Excerpted records:
-- Opening Marker --

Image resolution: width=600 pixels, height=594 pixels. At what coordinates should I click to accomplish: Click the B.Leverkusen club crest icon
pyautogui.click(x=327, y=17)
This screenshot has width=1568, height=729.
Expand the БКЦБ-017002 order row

-- Closing Marker --
-- Opening Marker --

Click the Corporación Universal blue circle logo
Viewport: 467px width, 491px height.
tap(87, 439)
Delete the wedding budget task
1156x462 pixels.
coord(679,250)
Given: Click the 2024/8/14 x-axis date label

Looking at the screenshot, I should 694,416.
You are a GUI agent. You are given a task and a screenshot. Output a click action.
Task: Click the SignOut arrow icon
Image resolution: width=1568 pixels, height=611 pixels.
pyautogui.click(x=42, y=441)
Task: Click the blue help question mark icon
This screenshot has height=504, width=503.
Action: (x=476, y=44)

-- Closing Marker --

Exercise requirements:
Go to the line with "Image resolution: width=600" in the entries above and repeat every line from there through the line with "Expand the БКЦБ-017002 order row", exactly and with no other text.

Answer space:
Image resolution: width=600 pixels, height=594 pixels. At what coordinates should I click to accomplish: Click the B.Leverkusen club crest icon
pyautogui.click(x=327, y=17)
This screenshot has width=1568, height=729.
Expand the БКЦБ-017002 order row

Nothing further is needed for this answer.